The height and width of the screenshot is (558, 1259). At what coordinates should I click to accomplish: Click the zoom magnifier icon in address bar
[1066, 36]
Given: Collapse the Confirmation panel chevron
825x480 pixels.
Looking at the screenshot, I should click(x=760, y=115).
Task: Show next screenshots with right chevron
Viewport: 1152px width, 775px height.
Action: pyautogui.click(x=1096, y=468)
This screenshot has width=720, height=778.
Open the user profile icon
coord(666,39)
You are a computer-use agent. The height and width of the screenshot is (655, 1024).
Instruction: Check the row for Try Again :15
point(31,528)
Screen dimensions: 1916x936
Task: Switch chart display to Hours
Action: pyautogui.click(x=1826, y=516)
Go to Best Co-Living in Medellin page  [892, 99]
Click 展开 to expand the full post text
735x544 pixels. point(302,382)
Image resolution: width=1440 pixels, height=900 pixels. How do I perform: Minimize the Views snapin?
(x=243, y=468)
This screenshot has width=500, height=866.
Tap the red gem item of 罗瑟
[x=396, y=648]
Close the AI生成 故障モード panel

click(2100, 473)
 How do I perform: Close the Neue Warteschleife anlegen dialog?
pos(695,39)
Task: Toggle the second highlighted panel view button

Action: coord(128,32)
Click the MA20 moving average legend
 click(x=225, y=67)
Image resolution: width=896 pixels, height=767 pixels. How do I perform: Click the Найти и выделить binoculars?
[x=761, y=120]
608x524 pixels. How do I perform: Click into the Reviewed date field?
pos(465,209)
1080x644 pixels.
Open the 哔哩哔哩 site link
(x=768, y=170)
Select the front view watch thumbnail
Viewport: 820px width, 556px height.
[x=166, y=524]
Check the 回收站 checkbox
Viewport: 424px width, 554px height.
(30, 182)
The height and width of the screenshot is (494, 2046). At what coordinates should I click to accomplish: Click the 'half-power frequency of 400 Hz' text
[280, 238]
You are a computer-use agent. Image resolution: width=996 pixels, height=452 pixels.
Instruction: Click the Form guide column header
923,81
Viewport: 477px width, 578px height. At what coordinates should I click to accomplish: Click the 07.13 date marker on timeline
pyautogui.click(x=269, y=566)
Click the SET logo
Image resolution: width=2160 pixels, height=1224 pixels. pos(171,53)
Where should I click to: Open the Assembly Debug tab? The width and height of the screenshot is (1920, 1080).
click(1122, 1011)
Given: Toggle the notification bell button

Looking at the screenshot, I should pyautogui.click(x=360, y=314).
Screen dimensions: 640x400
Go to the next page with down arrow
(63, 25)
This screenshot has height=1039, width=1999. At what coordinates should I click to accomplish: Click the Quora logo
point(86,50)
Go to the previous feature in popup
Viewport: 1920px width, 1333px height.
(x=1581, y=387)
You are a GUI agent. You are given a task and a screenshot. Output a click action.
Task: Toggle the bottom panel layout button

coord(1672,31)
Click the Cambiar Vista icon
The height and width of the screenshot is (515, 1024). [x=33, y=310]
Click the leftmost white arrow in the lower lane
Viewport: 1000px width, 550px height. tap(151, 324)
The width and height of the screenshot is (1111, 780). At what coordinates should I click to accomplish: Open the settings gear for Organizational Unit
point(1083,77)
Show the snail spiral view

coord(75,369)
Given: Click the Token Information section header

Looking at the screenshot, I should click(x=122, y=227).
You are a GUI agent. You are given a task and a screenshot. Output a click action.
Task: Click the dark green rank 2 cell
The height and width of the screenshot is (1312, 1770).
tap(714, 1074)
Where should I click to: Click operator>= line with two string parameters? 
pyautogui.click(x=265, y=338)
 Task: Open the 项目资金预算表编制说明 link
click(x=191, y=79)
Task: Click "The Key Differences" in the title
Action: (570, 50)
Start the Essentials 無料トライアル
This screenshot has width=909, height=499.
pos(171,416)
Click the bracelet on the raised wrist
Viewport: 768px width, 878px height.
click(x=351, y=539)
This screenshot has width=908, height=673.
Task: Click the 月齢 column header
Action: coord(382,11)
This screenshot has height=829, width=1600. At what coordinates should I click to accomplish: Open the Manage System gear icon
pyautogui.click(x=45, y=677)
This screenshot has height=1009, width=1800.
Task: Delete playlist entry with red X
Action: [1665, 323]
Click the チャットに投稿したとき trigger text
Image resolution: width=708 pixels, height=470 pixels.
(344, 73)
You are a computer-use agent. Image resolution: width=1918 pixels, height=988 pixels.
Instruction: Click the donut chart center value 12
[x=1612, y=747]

*****

▶ [Directions]
Recast the lines above as a Markdown table with the columns Nr and Line, giving each line its number and leaving out the blank ones.

▶ [Solution to the problem]
| Nr | Line |
|---|---|
| 1 | The height and width of the screenshot is (558, 1259). At what coordinates should I click to accomplish: Click the zoom magnifier icon in address bar |
| 2 | [1066, 36] |
| 3 | Given: Collapse the Confirmation panel chevron |
| 4 | 825x480 pixels. |
| 5 | Looking at the screenshot, I should click(x=760, y=115). |
| 6 | Task: Show next screenshots with right chevron |
| 7 | Viewport: 1152px width, 775px height. |
| 8 | Action: pyautogui.click(x=1096, y=468) |
| 9 | This screenshot has width=720, height=778. |
| 10 | Open the user profile icon |
| 11 | coord(666,39) |
| 12 | You are a computer-use agent. The height and width of the screenshot is (655, 1024). |
| 13 | Instruction: Check the row for Try Again :15 |
| 14 | point(31,528) |
| 15 | Screen dimensions: 1916x936 |
| 16 | Task: Switch chart display to Hours |
| 17 | Action: pyautogui.click(x=1826, y=516) |
| 18 | Go to Best Co-Living in Medellin page  [892, 99] |
| 19 | Click 展开 to expand the full post text |
| 20 | 735x544 pixels. point(302,382) |
| 21 | Image resolution: width=1440 pixels, height=900 pixels. How do I perform: Minimize the Views snapin? |
| 22 | (x=243, y=468) |
| 23 | This screenshot has width=500, height=866. |
| 24 | Tap the red gem item of 罗瑟 |
| 25 | [x=396, y=648] |
| 26 | Close the AI生成 故障モード panel |
| 27 | click(2100, 473) |
| 28 |  How do I perform: Close the Neue Warteschleife anlegen dialog? |
| 29 | pos(695,39) |
| 30 | Task: Toggle the second highlighted panel view button |
| 31 | Action: coord(128,32) |
| 32 | Click the MA20 moving average legend |
| 33 |  click(x=225, y=67) |
| 34 | Image resolution: width=896 pixels, height=767 pixels. How do I perform: Click the Найти и выделить binoculars? |
| 35 | [x=761, y=120] |
| 36 | 608x524 pixels. How do I perform: Click into the Reviewed date field? |
| 37 | pos(465,209) |
| 38 | 1080x644 pixels. |
| 39 | Open the 哔哩哔哩 site link |
| 40 | (x=768, y=170) |
| 41 | Select the front view watch thumbnail |
| 42 | Viewport: 820px width, 556px height. |
| 43 | [x=166, y=524] |
| 44 | Check the 回收站 checkbox |
| 45 | Viewport: 424px width, 554px height. |
| 46 | (30, 182) |
| 47 | The height and width of the screenshot is (494, 2046). At what coordinates should I click to accomplish: Click the 'half-power frequency of 400 Hz' text |
| 48 | [280, 238] |
| 49 | You are a computer-use agent. Image resolution: width=996 pixels, height=452 pixels. |
| 50 | Instruction: Click the Form guide column header |
| 51 | 923,81 |
| 52 | Viewport: 477px width, 578px height. At what coordinates should I click to accomplish: Click the 07.13 date marker on timeline |
| 53 | pyautogui.click(x=269, y=566) |
| 54 | Click the SET logo |
| 55 | Image resolution: width=2160 pixels, height=1224 pixels. pos(171,53) |
| 56 | Where should I click to: Open the Assembly Debug tab? The width and height of the screenshot is (1920, 1080). |
| 57 | click(1122, 1011) |
| 58 | Given: Toggle the notification bell button |
| 59 | Looking at the screenshot, I should pyautogui.click(x=360, y=314). |
| 60 | Screen dimensions: 640x400 |
| 61 | Go to the next page with down arrow |
| 62 | (63, 25) |
| 63 | This screenshot has height=1039, width=1999. At what coordinates should I click to accomplish: Click the Quora logo |
| 64 | point(86,50) |
| 65 | Go to the previous feature in popup |
| 66 | Viewport: 1920px width, 1333px height. |
| 67 | (x=1581, y=387) |
| 68 | You are a GUI agent. You are given a task and a screenshot. Output a click action. |
| 69 | Task: Toggle the bottom panel layout button |
| 70 | coord(1672,31) |
| 71 | Click the Cambiar Vista icon |
| 72 | The height and width of the screenshot is (515, 1024). [x=33, y=310] |
| 73 | Click the leftmost white arrow in the lower lane |
| 74 | Viewport: 1000px width, 550px height. tap(151, 324) |
| 75 | The width and height of the screenshot is (1111, 780). At what coordinates should I click to accomplish: Open the settings gear for Organizational Unit |
| 76 | point(1083,77) |
| 77 | Show the snail spiral view |
| 78 | coord(75,369) |
| 79 | Given: Click the Token Information section header |
| 80 | Looking at the screenshot, I should click(x=122, y=227). |
| 81 | You are a GUI agent. You are given a task and a screenshot. Output a click action. |
| 82 | Task: Click the dark green rank 2 cell |
| 83 | The height and width of the screenshot is (1312, 1770). |
| 84 | tap(714, 1074) |
| 85 | Where should I click to: Click operator>= line with two string parameters?  |
| 86 | pyautogui.click(x=265, y=338) |
| 87 |  Task: Open the 项目资金预算表编制说明 link |
| 88 | click(x=191, y=79) |
| 89 | Task: Click "The Key Differences" in the title |
| 90 | Action: (570, 50) |
| 91 | Start the Essentials 無料トライアル |
| 92 | This screenshot has width=909, height=499. |
| 93 | pos(171,416) |
| 94 | Click the bracelet on the raised wrist |
| 95 | Viewport: 768px width, 878px height. |
| 96 | click(x=351, y=539) |
| 97 | This screenshot has width=908, height=673. |
| 98 | Task: Click the 月齢 column header |
| 99 | Action: coord(382,11) |
| 100 | This screenshot has height=829, width=1600. At what coordinates should I click to accomplish: Open the Manage System gear icon |
| 101 | pyautogui.click(x=45, y=677) |
| 102 | This screenshot has height=1009, width=1800. |
| 103 | Task: Delete playlist entry with red X |
| 104 | Action: [1665, 323] |
| 105 | Click the チャットに投稿したとき trigger text |
| 106 | Image resolution: width=708 pixels, height=470 pixels. |
| 107 | (344, 73) |
| 108 | You are a computer-use agent. Image resolution: width=1918 pixels, height=988 pixels. |
| 109 | Instruction: Click the donut chart center value 12 |
| 110 | [x=1612, y=747] |